▸ GOAL
Render the records as a JSON list of strings, starting at the line that contains "Special Thanks (402, 1267)" and ending at the line that contains "Visit homepage (640, 908)", with one string per line and no blank lines.

-- start DATA FOR THIS EXERCISE --

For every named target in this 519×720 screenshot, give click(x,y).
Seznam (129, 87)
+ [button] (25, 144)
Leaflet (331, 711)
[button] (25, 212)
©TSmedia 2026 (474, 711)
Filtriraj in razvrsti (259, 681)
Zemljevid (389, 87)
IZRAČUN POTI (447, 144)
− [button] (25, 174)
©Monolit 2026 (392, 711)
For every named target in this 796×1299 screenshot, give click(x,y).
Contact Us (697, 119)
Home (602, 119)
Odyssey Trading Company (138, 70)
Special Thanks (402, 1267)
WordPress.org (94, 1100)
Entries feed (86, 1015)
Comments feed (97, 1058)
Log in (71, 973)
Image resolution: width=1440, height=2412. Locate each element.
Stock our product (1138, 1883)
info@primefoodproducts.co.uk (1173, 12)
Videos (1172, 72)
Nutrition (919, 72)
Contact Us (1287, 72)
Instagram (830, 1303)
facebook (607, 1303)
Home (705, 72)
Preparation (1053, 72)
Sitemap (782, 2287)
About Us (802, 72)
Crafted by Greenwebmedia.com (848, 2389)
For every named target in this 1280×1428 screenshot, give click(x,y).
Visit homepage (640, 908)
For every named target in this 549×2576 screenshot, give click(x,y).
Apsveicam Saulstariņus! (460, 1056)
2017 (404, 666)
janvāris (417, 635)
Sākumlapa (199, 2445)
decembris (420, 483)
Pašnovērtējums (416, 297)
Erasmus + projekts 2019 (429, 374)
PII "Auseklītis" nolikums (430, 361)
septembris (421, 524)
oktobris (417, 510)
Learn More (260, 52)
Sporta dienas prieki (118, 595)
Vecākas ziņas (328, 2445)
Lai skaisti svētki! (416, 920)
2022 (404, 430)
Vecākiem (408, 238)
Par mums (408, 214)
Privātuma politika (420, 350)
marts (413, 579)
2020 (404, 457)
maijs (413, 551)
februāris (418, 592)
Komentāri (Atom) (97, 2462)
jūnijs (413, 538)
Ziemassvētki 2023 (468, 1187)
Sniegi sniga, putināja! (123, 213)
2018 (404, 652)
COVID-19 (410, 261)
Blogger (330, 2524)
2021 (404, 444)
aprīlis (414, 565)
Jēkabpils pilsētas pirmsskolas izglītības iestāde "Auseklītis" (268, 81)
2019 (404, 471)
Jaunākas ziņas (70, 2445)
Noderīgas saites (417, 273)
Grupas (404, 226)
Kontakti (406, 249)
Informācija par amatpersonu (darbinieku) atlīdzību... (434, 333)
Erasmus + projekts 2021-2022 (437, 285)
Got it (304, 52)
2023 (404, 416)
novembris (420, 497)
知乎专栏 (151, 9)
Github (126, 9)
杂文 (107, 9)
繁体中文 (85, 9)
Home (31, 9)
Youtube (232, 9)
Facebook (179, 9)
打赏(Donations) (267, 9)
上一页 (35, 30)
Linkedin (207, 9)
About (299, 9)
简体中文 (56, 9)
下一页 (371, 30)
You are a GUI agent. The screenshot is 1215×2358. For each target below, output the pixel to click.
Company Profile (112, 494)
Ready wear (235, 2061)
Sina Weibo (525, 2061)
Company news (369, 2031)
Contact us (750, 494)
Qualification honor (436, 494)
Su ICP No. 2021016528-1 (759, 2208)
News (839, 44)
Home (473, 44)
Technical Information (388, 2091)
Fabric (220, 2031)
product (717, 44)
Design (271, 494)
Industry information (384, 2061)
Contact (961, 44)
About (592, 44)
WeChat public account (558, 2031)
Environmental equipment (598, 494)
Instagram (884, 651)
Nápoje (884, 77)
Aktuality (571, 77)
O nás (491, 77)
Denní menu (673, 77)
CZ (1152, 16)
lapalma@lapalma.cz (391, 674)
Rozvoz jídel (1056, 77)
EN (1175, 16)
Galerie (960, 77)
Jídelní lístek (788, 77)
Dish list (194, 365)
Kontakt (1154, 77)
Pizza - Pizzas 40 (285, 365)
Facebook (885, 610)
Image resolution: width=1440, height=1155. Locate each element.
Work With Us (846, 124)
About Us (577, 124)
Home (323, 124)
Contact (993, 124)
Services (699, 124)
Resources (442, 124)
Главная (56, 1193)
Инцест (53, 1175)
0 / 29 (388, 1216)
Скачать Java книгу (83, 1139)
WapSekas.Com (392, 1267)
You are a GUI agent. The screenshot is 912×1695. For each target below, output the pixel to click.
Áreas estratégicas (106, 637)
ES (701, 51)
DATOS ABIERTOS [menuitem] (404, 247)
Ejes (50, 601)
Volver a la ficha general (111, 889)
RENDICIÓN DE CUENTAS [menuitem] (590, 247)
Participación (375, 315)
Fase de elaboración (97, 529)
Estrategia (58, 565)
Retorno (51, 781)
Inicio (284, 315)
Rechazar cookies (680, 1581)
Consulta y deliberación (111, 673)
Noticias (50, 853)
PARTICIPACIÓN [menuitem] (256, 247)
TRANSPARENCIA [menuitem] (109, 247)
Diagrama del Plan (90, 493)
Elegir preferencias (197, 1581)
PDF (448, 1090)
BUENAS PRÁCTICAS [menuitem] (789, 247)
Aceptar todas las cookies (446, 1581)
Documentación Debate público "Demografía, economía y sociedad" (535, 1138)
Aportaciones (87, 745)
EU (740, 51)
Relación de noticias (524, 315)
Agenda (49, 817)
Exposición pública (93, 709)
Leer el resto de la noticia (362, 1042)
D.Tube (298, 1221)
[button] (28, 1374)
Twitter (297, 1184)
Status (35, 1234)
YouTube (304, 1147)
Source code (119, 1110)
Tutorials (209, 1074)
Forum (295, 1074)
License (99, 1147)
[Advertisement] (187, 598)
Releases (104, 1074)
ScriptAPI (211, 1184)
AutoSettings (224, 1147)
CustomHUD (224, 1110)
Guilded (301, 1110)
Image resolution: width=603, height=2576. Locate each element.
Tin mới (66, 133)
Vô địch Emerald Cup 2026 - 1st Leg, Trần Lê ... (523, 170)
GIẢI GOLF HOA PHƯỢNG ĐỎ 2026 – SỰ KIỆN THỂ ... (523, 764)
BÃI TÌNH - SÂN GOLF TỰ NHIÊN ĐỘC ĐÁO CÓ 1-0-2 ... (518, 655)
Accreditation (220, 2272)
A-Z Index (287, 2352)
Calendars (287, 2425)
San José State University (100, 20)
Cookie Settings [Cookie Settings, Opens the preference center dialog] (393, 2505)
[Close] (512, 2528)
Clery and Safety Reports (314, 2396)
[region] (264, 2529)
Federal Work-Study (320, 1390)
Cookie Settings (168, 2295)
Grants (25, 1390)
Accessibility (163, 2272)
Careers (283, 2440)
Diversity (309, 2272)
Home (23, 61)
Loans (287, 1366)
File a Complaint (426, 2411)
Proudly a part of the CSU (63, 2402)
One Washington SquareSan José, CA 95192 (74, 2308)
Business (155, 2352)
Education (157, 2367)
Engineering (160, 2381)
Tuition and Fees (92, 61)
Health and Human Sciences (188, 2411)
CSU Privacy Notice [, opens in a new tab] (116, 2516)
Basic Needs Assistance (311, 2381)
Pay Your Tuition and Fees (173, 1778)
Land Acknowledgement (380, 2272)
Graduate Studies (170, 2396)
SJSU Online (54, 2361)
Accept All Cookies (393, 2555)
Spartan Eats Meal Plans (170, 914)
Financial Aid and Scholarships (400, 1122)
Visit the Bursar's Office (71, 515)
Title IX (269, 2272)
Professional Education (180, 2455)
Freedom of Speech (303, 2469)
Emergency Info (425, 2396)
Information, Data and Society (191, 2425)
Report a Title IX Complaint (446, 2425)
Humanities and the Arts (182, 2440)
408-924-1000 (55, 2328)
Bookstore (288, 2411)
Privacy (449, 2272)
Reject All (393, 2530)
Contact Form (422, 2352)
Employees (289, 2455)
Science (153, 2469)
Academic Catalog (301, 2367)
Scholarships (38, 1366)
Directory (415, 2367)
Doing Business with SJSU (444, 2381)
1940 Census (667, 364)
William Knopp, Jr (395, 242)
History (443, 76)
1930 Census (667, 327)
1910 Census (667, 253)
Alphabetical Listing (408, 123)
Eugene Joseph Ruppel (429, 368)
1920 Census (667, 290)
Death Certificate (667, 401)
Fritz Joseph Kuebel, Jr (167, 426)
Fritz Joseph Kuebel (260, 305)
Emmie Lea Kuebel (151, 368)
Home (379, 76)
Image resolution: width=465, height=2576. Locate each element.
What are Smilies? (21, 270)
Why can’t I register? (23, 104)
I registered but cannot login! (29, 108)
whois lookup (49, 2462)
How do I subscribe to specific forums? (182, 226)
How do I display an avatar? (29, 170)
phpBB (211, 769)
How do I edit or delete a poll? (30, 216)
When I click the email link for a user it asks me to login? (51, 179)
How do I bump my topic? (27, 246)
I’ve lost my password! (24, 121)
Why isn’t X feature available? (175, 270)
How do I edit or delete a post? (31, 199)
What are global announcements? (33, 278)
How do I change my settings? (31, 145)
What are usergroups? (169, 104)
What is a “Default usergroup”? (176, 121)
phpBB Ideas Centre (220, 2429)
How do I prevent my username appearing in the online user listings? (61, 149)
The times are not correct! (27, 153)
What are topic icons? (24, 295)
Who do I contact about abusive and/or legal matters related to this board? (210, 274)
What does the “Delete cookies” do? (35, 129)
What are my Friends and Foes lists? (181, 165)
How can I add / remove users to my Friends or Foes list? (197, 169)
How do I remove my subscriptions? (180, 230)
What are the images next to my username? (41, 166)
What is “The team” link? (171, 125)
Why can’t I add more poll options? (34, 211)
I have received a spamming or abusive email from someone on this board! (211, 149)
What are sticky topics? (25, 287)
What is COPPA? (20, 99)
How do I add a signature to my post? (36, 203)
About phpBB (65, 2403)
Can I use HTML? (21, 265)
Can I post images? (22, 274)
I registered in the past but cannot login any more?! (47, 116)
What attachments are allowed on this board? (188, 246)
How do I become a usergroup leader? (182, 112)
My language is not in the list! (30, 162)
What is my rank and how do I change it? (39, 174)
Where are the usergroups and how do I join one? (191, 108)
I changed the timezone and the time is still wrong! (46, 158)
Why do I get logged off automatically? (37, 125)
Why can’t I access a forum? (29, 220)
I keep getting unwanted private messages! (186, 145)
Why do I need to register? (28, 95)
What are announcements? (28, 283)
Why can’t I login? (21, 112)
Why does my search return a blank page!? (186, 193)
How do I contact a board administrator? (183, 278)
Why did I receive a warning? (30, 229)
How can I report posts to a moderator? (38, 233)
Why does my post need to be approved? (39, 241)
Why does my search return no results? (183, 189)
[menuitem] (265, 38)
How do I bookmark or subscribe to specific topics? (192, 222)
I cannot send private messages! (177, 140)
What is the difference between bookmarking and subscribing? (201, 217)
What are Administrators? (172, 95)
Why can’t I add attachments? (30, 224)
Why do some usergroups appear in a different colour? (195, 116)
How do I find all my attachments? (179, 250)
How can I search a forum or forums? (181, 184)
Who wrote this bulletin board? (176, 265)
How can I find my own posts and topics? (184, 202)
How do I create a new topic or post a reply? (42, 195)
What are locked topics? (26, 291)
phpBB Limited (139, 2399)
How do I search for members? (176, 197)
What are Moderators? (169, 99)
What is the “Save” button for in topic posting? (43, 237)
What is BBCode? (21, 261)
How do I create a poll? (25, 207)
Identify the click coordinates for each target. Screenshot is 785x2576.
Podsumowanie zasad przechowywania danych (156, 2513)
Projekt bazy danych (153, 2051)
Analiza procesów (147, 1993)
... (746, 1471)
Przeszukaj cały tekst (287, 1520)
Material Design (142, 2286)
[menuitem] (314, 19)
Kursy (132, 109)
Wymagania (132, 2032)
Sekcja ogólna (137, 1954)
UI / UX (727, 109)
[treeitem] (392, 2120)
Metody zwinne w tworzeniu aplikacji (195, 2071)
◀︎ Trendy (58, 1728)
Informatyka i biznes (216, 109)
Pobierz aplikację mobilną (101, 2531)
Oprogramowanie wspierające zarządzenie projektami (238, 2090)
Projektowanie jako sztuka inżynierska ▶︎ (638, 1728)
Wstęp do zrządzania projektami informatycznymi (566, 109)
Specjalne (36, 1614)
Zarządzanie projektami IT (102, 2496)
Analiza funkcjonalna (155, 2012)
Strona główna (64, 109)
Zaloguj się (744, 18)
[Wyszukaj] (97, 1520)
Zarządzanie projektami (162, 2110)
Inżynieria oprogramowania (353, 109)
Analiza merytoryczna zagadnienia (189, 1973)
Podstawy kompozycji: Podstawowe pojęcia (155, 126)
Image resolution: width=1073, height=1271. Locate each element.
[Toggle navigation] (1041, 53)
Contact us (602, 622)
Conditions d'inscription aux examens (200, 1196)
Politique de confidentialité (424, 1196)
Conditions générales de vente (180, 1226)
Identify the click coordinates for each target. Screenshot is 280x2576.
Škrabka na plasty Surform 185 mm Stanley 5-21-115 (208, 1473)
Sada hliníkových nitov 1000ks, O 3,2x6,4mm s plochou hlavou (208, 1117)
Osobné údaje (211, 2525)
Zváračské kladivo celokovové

-- end DATA FOR THIS EXERCISE --

▸ RESPONSE
[
  "Special Thanks (402, 1267)",
  "WordPress.org (94, 1100)",
  "Entries feed (86, 1015)",
  "Comments feed (97, 1058)",
  "Log in (71, 973)",
  "Image resolution: width=1440, height=2412. Locate each element.",
  "Stock our product (1138, 1883)",
  "info@primefoodproducts.co.uk (1173, 12)",
  "Videos (1172, 72)",
  "Nutrition (919, 72)",
  "Contact Us (1287, 72)",
  "Instagram (830, 1303)",
  "facebook (607, 1303)",
  "Home (705, 72)",
  "Preparation (1053, 72)",
  "Sitemap (782, 2287)",
  "About Us (802, 72)",
  "Crafted by Greenwebmedia.com (848, 2389)",
  "For every named target in this 1280×1428 screenshot, give click(x,y).",
  "Visit homepage (640, 908)"
]